Suspension of the 1 am to 5 am provision in the hours of service rule has now been made permanent. The Inspector General for the US Department of Transportation released a letter detailing its findings from the review of the final report of the Commercial Motor Vehicle Driver Hours of Service Restart Study. The study was mandated by Congress to determine the impact of the 1 am to 5 am requirement and the limitation on using the 34-hour restart more than once a week.
In the letter, the IG concurs with the DOT’s conclusion that the study “did not explicitly identify a net benefit from the use of the two suspended provisions of the restart rule on driver operations, safety, fatigue and health.” As a result of this finding, legislation passed late in 2016 requires that the suspension of these two provisions now becomes permanent.

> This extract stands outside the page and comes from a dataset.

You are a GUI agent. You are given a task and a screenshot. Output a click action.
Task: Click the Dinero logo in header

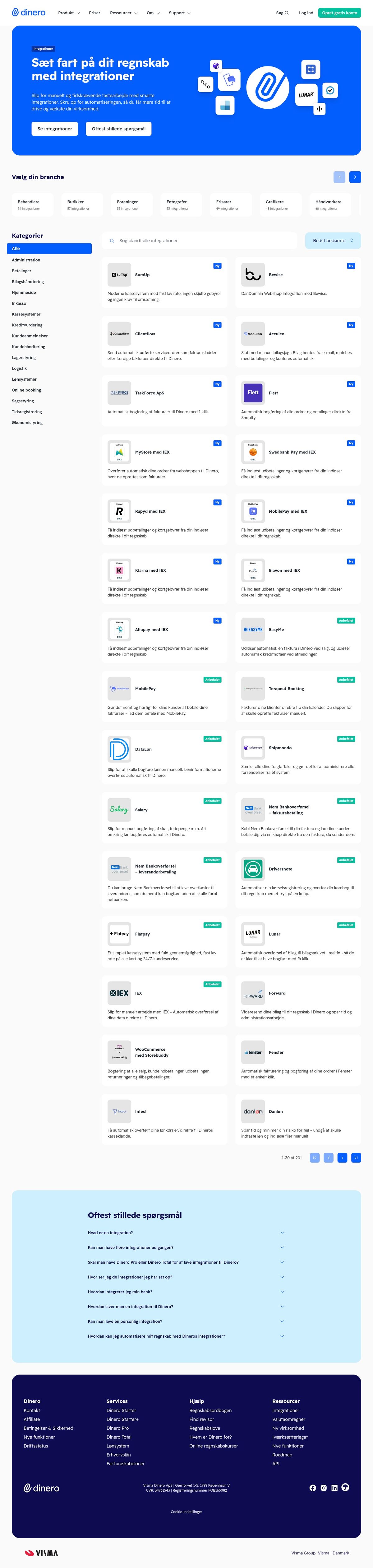click(29, 13)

Congress suspended the 1 am to 5 am requirement and the once-weekly limit in December 2014, pending the issuance of the DOT’s study.

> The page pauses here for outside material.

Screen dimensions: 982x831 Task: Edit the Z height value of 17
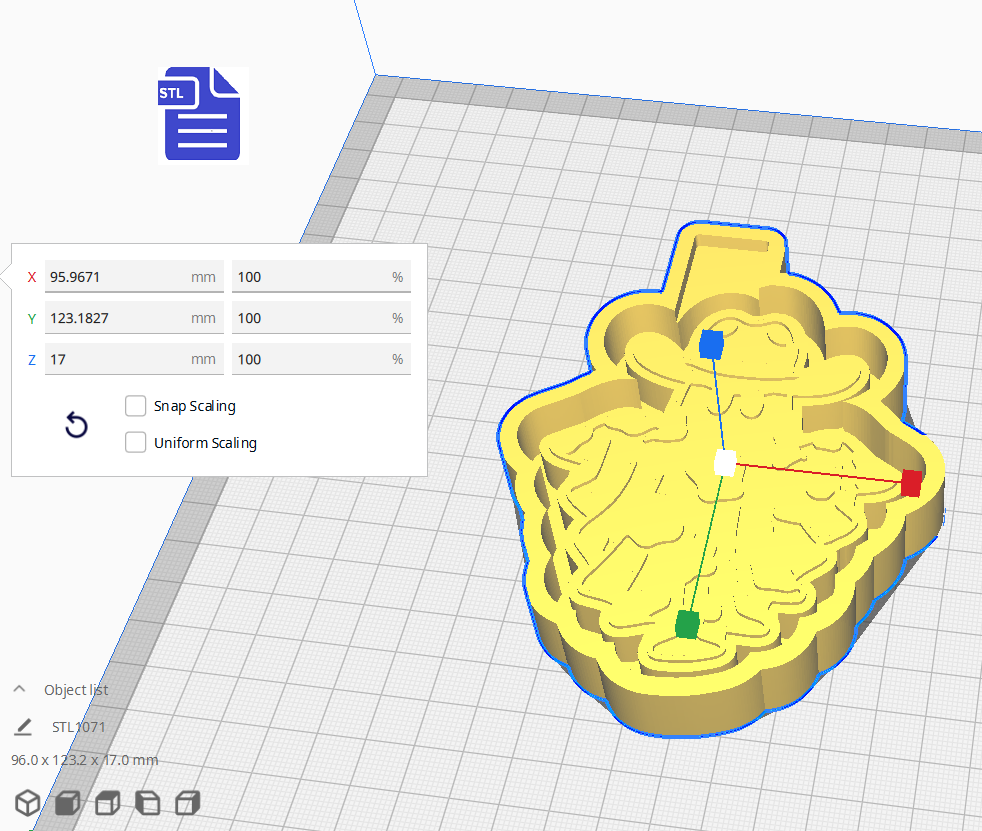(x=133, y=358)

The DOT’s Federal Motor Carrier Safety Administration will likely need to issue a formal notice to permanently remove the rules, but the regulations have been suspended since a December 2014-issued notice. The report does not change the rules under which truckers currently operate.
A DOT spokesperson says the department is in the “final stages of reviewing the study” before sending a final report to Congress, as required by a 2014-passed budget act.

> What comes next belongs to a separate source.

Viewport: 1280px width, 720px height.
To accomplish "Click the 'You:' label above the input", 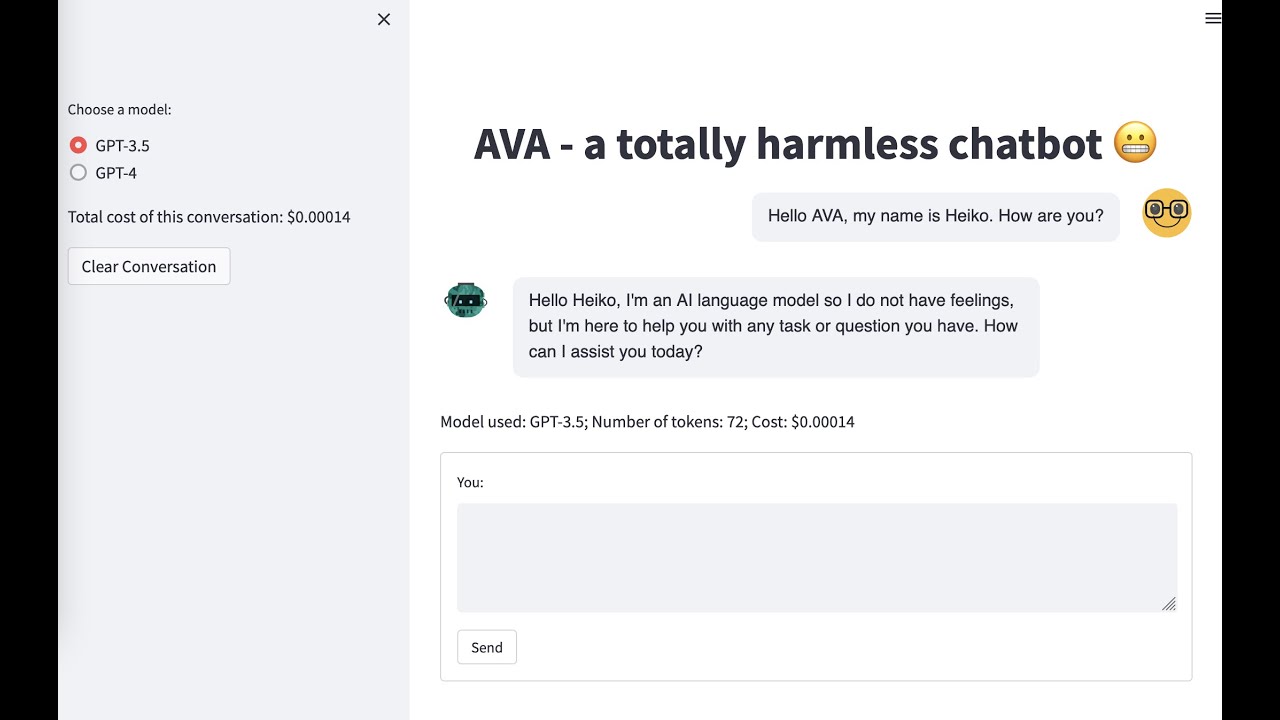I will 470,482.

The study found that truckers abiding by the July 1, 2013, regulations—those requiring the early morning periods to be included in the restart—operated no more safely than truckers not abiding by the rules, the OIG letter said.
More than 200 drivers were studied for the DOT’s report, which was executed by FMCSA and Virginia Tech. Drivers were divided into two groups. One group followed the more restrictive 2013 rules, and the others were free to use the restart as they wanted.
Chris Spear, American Trucking Associations president and CEO, said the trucking industry was pleased by the release of DOT report.
“The release of this report closes what has been a long, and unnecessary, chapter in our industry’s drive to improve highway safety,” he said.
ATA has fought against these restrictions since they were first proposed in 2013.
“This marks the end of a long struggle, but hopefully the beginning of a new era of inclusive and data-based regulation,” said Spear.